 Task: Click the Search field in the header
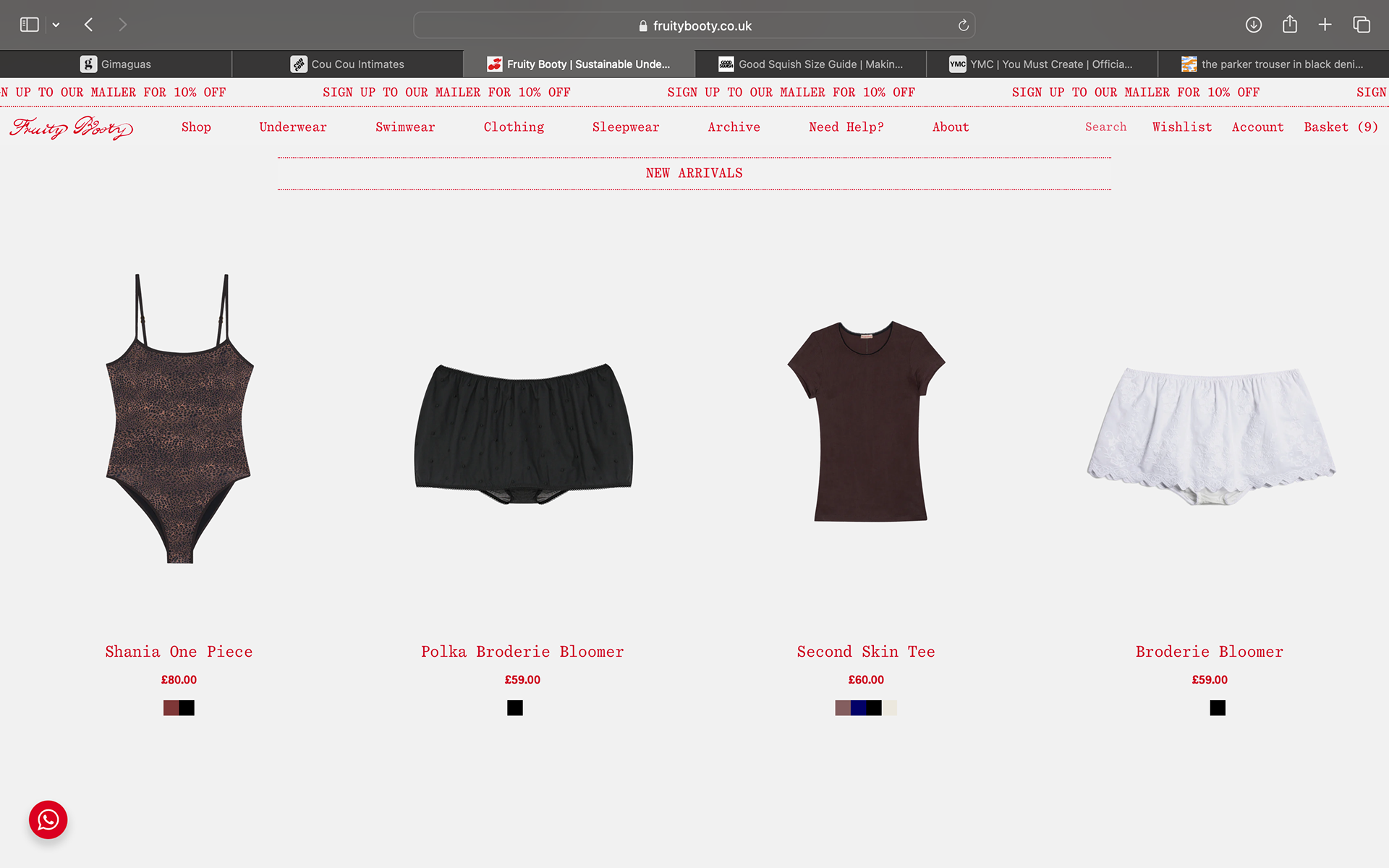point(1105,127)
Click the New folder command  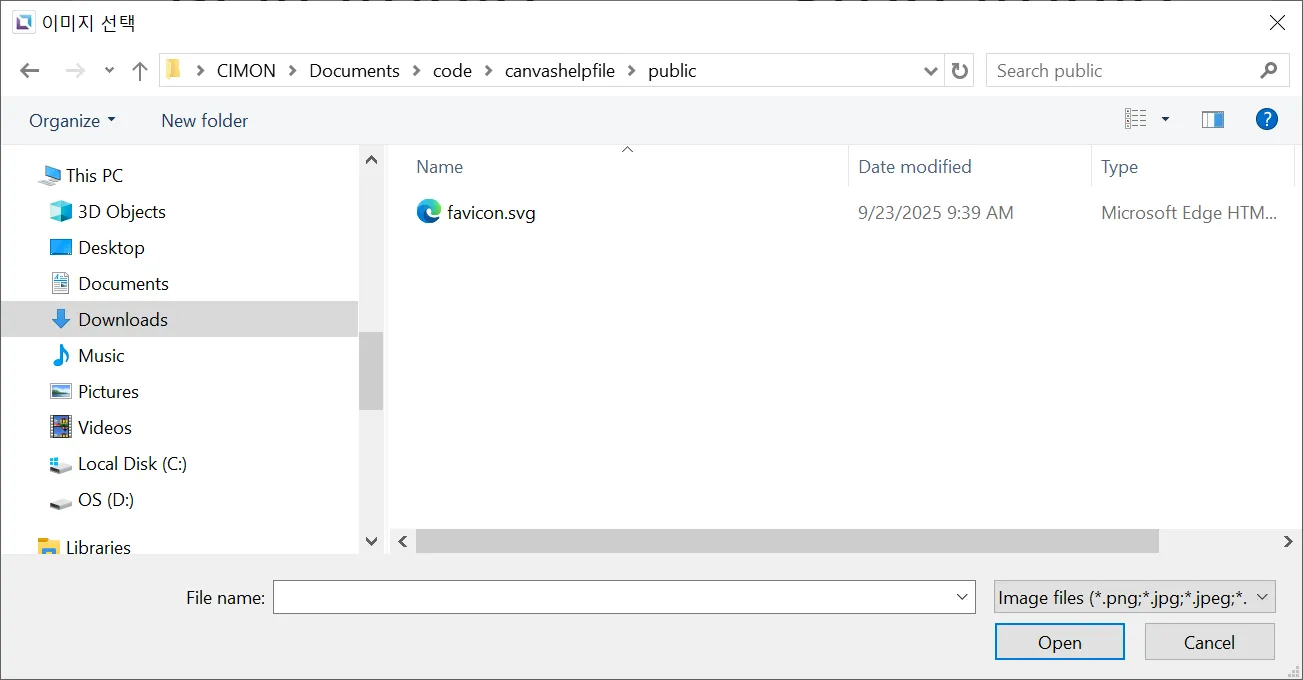(204, 121)
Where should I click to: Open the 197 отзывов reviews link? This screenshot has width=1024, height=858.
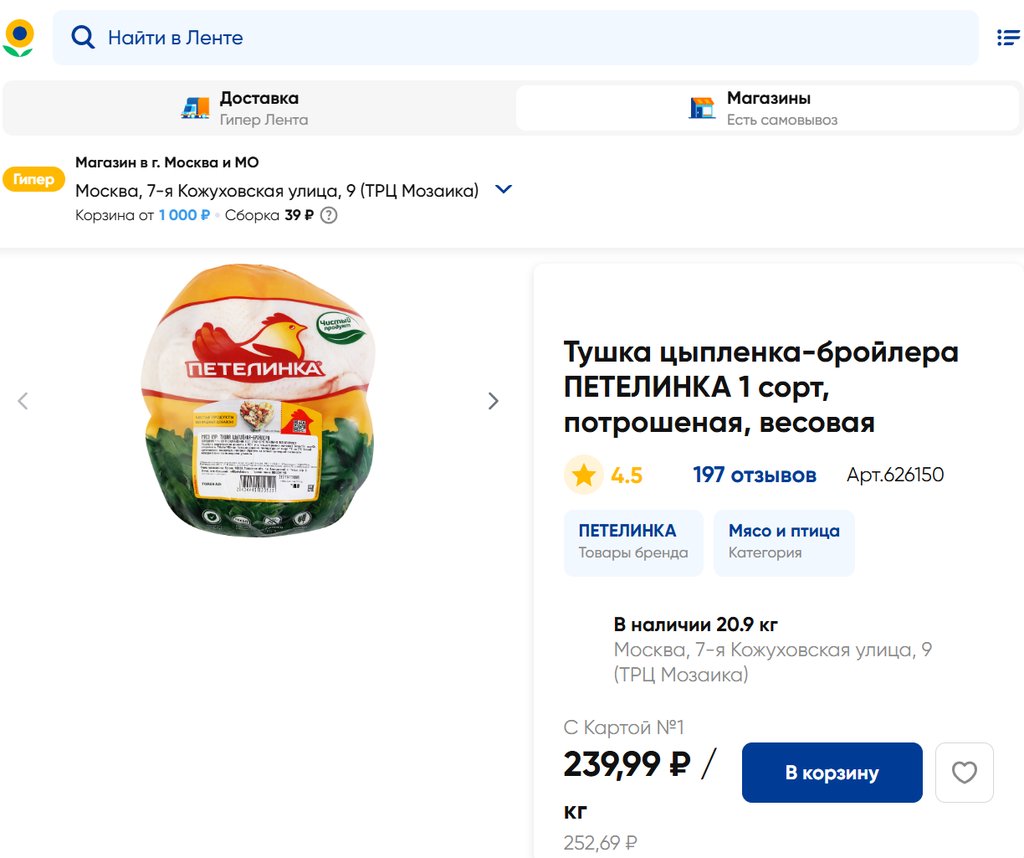(754, 475)
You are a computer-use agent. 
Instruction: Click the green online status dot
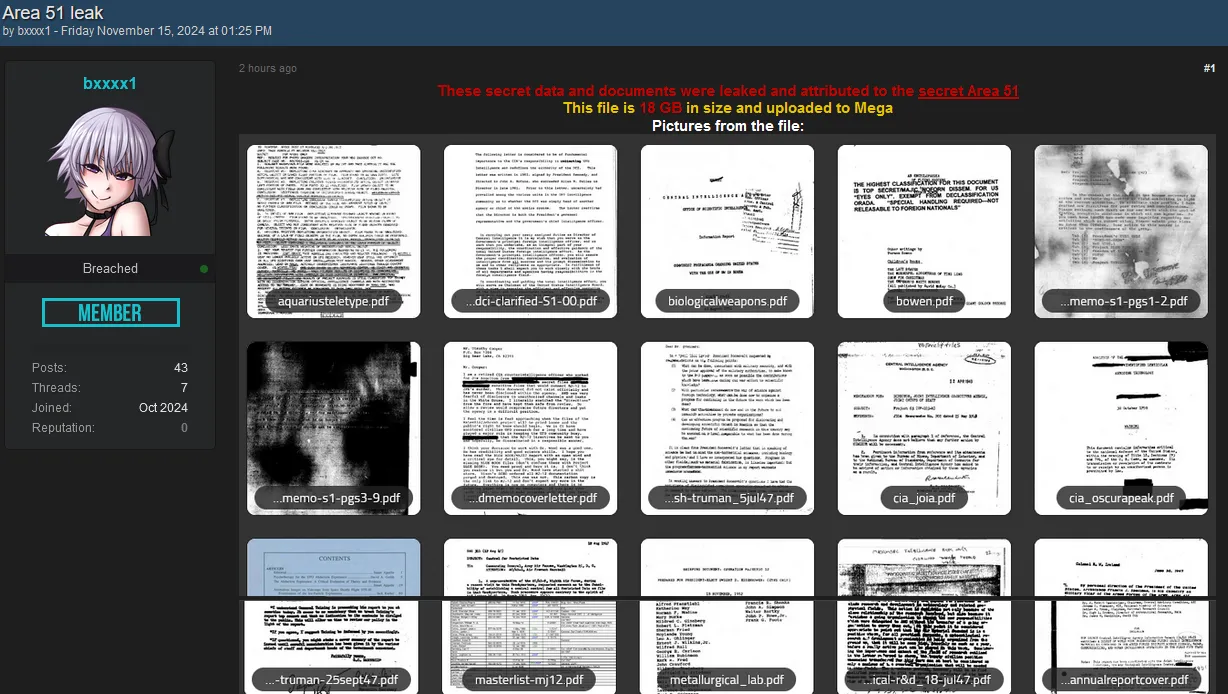pyautogui.click(x=204, y=269)
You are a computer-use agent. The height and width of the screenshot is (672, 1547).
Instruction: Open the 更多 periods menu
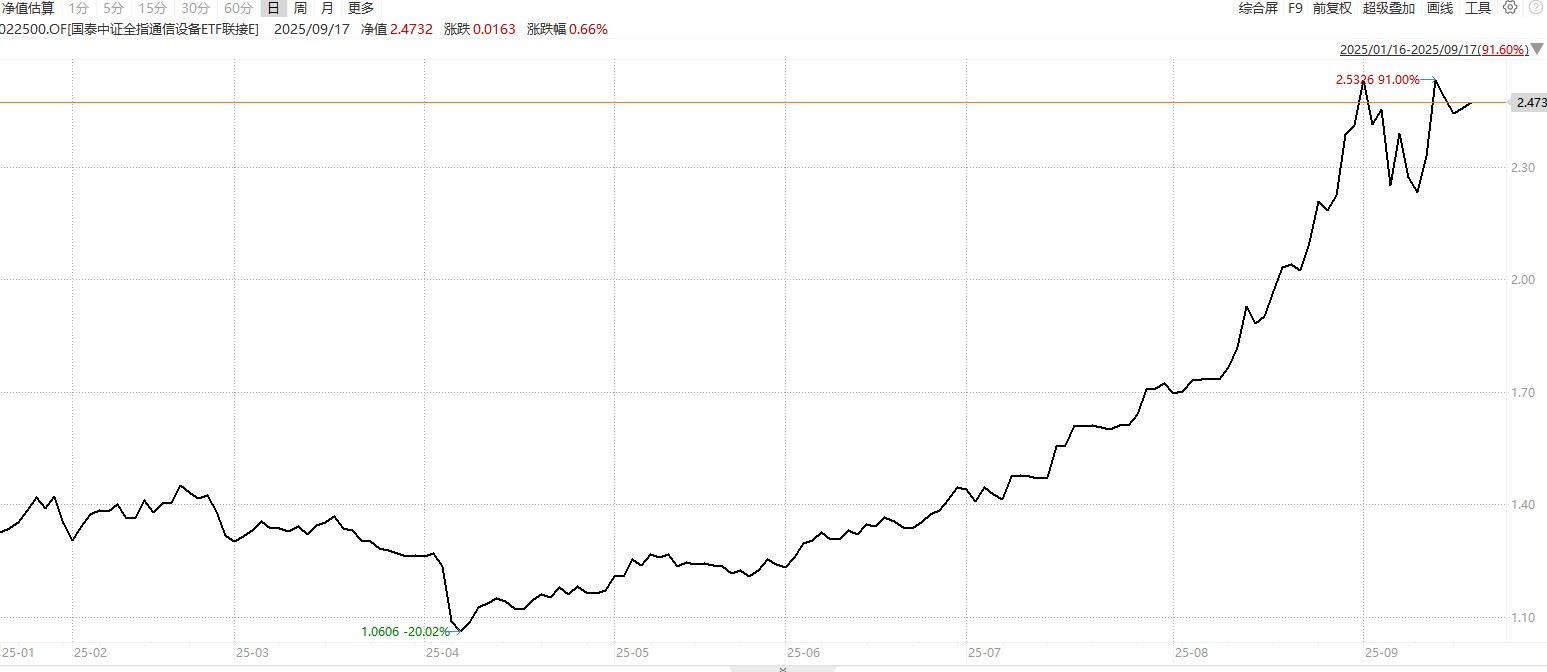pos(361,8)
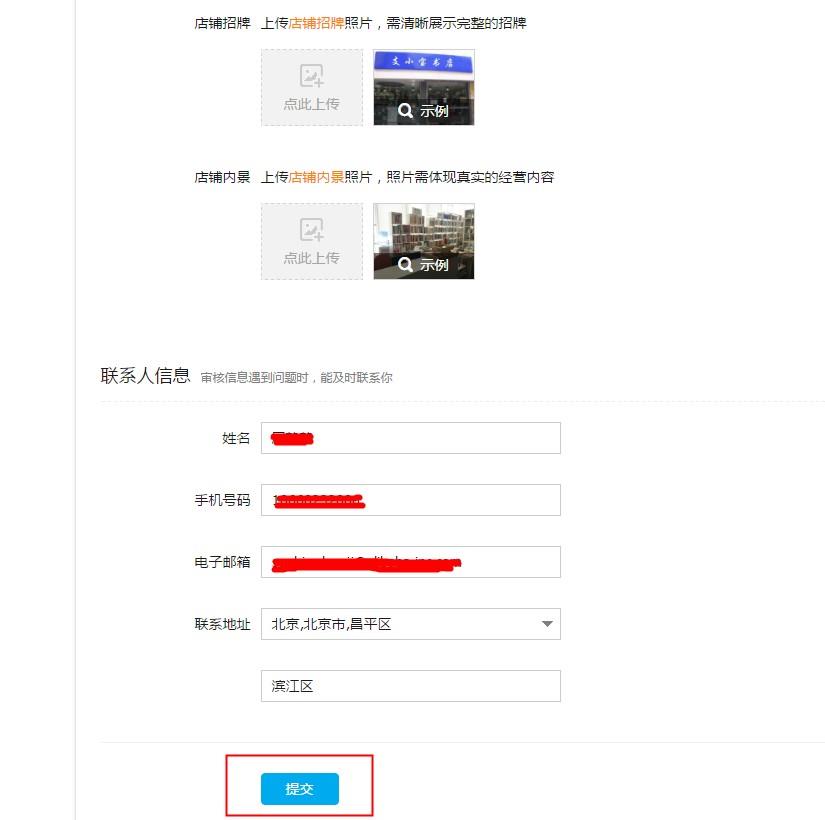This screenshot has width=825, height=820.
Task: Click magnifier icon on store interior example
Action: point(405,264)
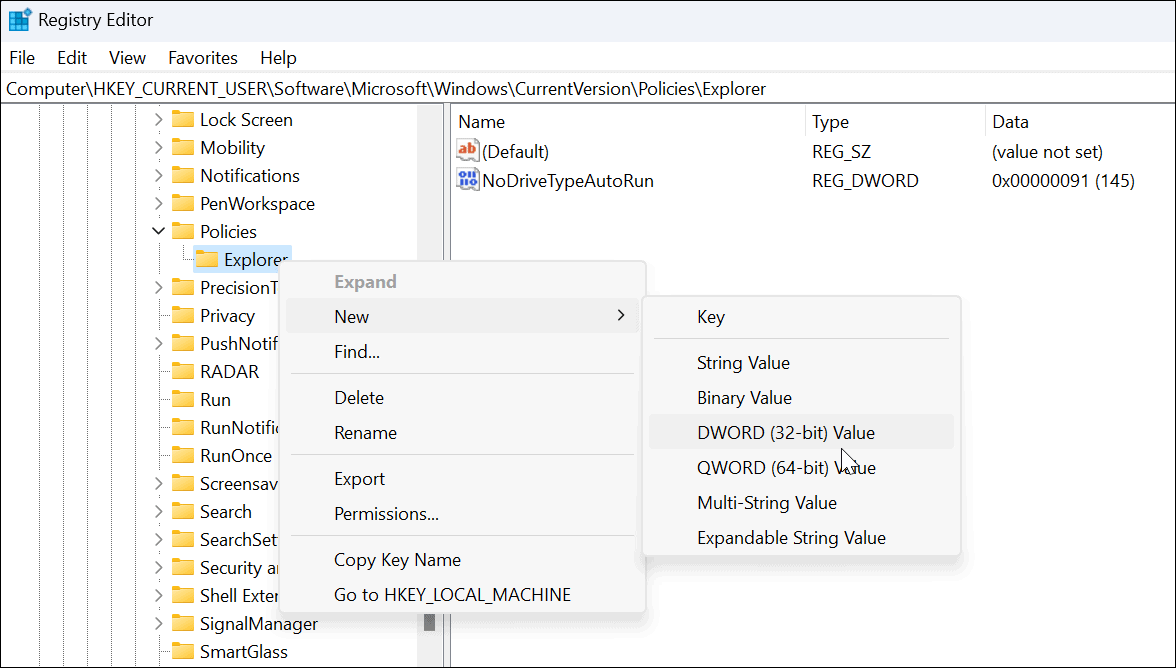
Task: Click Go to HKEY_LOCAL_MACHINE
Action: 452,594
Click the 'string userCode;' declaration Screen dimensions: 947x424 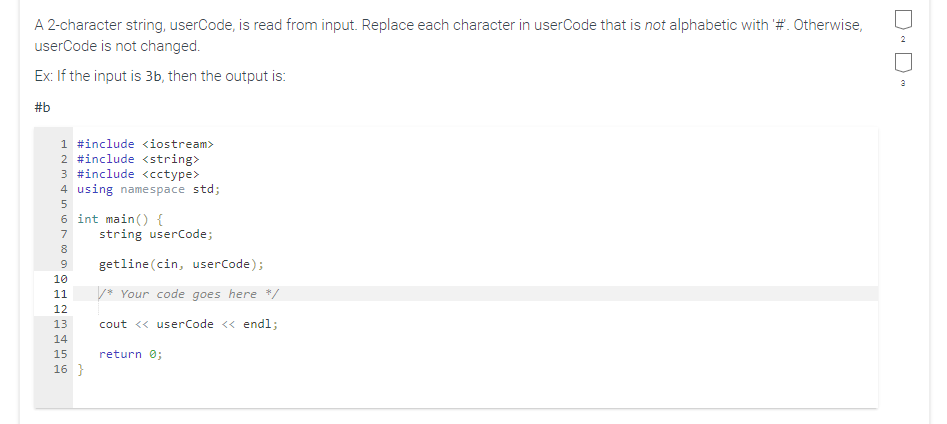click(x=156, y=234)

> AIM OF THE EXERCISE: If a line of the data above holds the string "computer", count it, then give only the final number.

> OUTPUT OF THE TASK: 2